The Korean leader then said there's a need for regional cooperation on nuclear security, such as in Northeast Asia where 23 percent of the world's nuclear power plants are in operation.
President Park also talked about the need for countries to share technology and experiences to level the playing field.
Lastly, she said more measures are required to prevent cyber terror attacks on nuclear power plants.
President Park also made a point of commending international efforts to strengthen nuclear security.
She mentioned countries voluntarily allowing the International Atomic Energy Agency to inspect their nuclear material protection systems.
She also voiced concern about North Korea's nuclear materials getting into the hands of terrorist organizations and nuclear safety.
"Many nuclear facilities are based at North Korea's Yongbyon Nuclear Scientific Research Center. If one building were to catch fire, it could lead to a nuclear catastrophe more serious than the one in Chernobyl."
"The South Korean leader used the opportunity to raise concerns about the dangers of North Korea's nuclear development program.
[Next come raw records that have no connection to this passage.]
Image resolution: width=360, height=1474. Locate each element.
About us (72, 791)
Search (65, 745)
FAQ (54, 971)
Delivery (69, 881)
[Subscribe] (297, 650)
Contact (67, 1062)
She then said a nuclear-free Korean peninsula should be the first step towards a world without nuclear arms.
Choi You-sun, Arirang News, The Hague."
Reporter : firstname.lastname@example.org
"The South Korean leader used the opportunity to raise concerns about the dangers of North Korea's nuclear development program."
I'm not so sure about Ms. Pak's comment. It's my understanding that the D.P.R.K.'s nuclear weapon program is for self-defense purposes. Apparently Ms. Pak has forgotten about Japanese colonization (1910-1945)and who An Jung-geun was. Ms. Pak must be out of her mind. I hope Ms. Pak isn't the leader of a reunified Korea. Good grief.